魏征笑呵呵的说着,蔡聪挥挥手让老孟退下,自己则笑吟吟的看着魏征,魏征则如同没事人一样,学着老孟一般的煮茶,喝茶,乐在其中。
最后水喝完了,炉子被火炭烧的通红,魏征这才叹息的说道:“汝不似少年人!”
“这是在骂我吗?”蔡聪笑了笑不在乎的问着。
“世间俊杰数不胜数,老夫这一生见过太多了,如你这般的,这是头一遭。为天下计,老夫想请长安伯高抬贵手,世家已经服软了,希望你能手下留情。”
魏征正色的说着,脸上全是悲天悯人的神色。
“本官已经和世家代表见过面了,也同意他们的做法,只要他们认真配合,自然不会再为难他们。”

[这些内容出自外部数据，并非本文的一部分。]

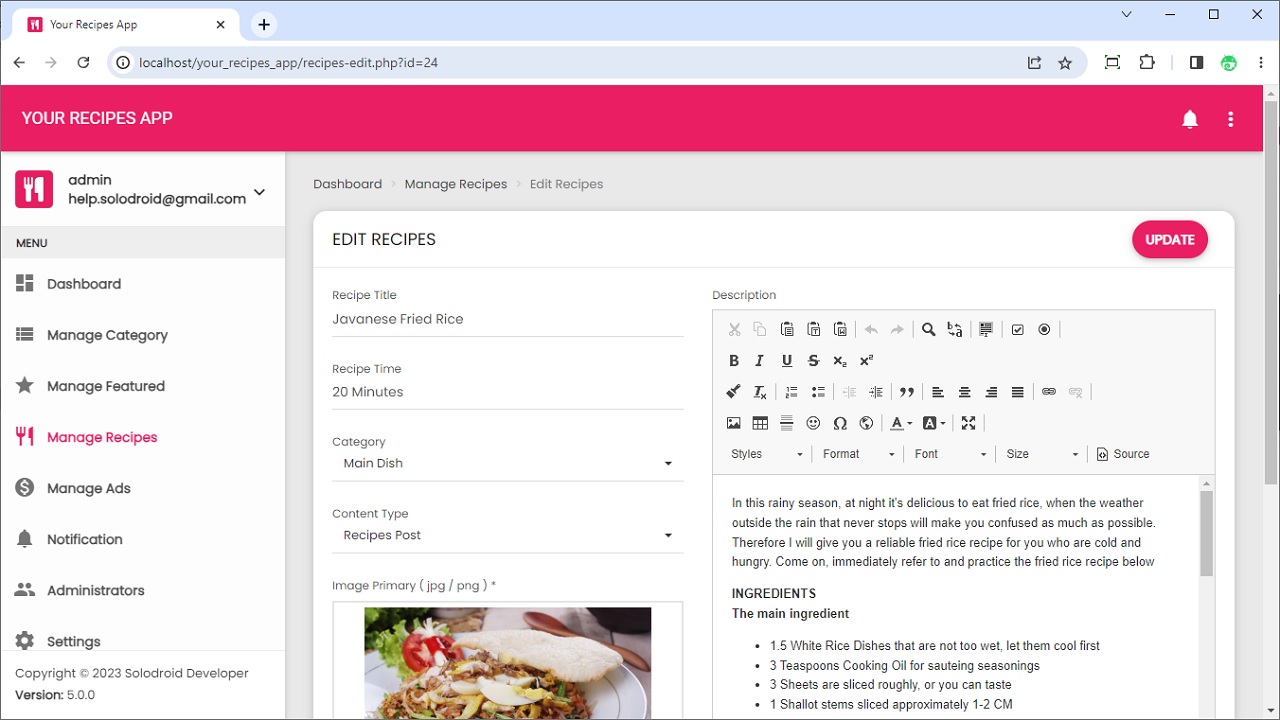Insert a special character using the Omega icon

840,422
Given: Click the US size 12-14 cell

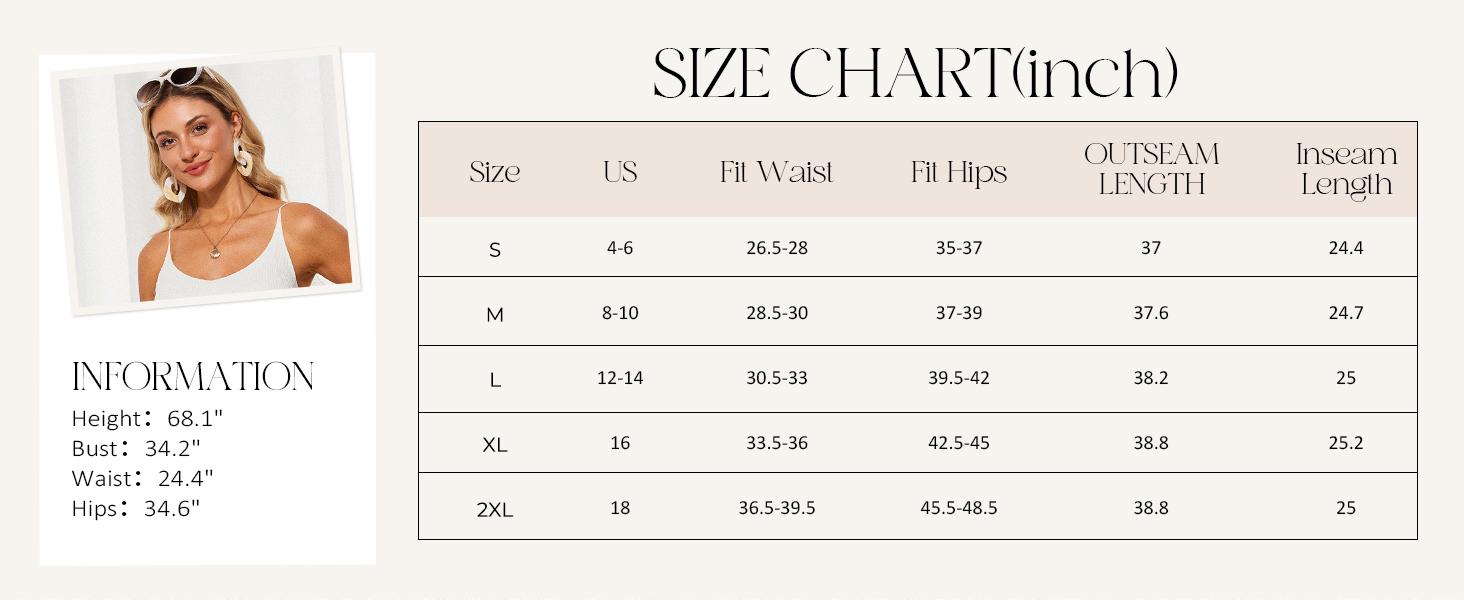Looking at the screenshot, I should 620,378.
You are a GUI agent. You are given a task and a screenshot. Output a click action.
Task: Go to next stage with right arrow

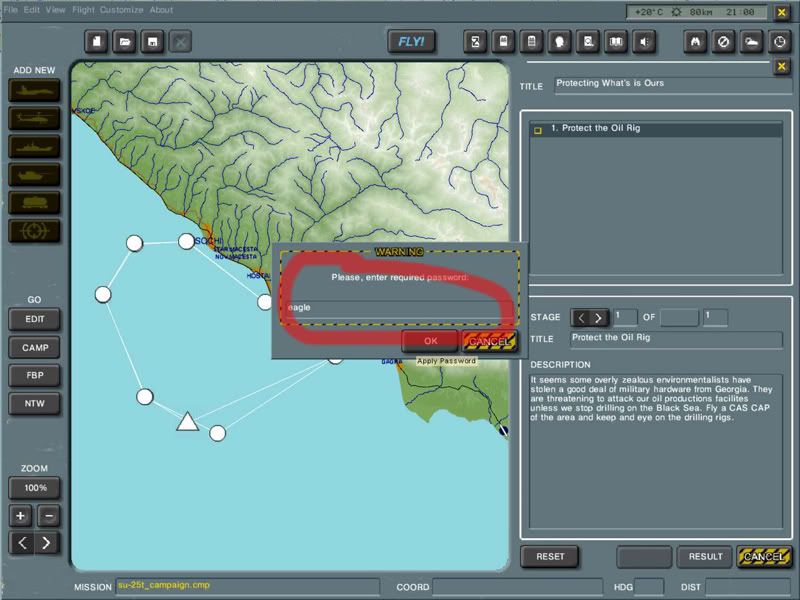599,318
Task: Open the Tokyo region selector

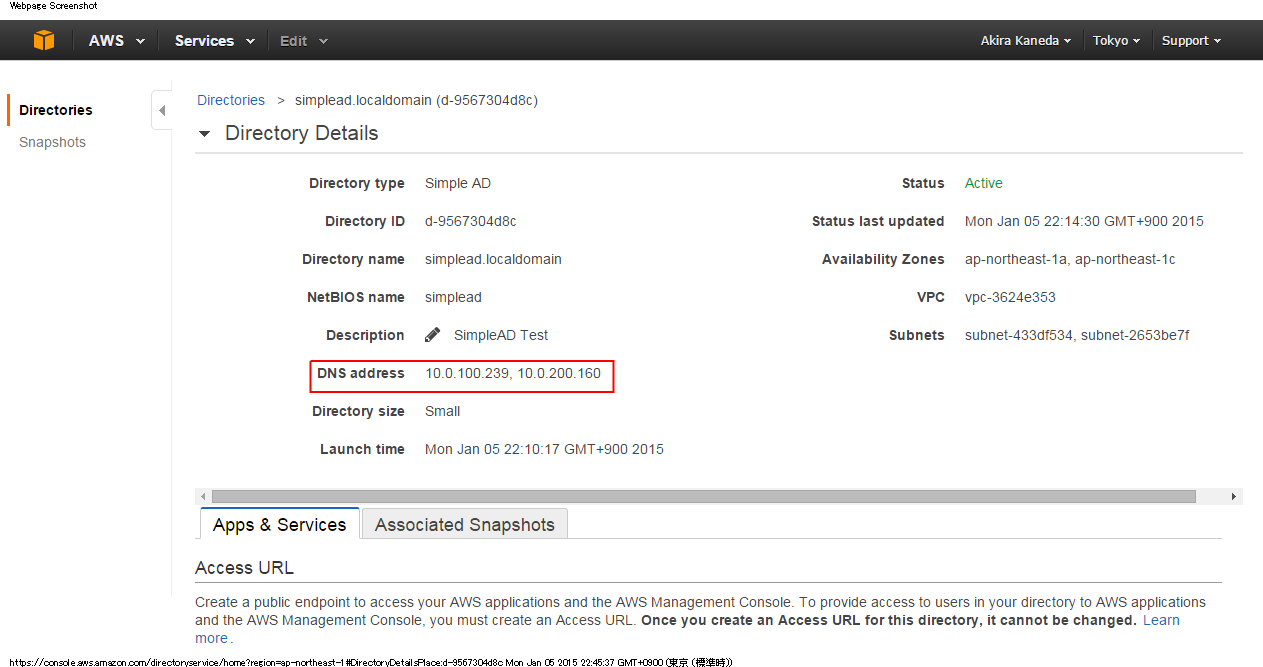Action: coord(1116,41)
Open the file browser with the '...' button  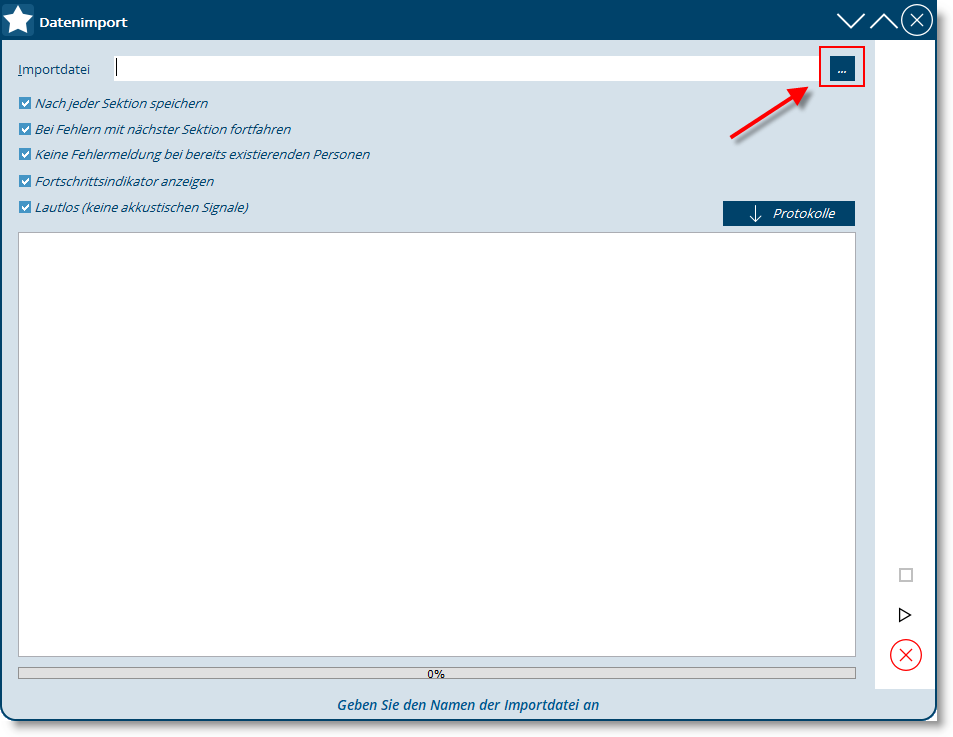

蔡聪说大话脸都不红,脸上风轻云淡,仿佛是放过了一只蚂蚁一般,像是忘记了谁给许杰下达了两个不一样的命令。
“果真?”魏征激动的站起来,立即又后退一步跪坐在地上,全身的重量压在脚踵,抱揖伏地。
“老夫为天下百姓拜谢长安伯,世家乱不得,世家乱则天下乱。那时必然生灵涂炭,民不聊生。”
“魏公别给我戴高帽,我这是没找到机会,不然必趁机屠戮一番。”蔡聪面无表情的说着,这是他的真心话,要是找到机会一定会杀人的。
只想说学车以后,我就开始怀疑自己的方向感,倒车倒的我脑袋都晕了。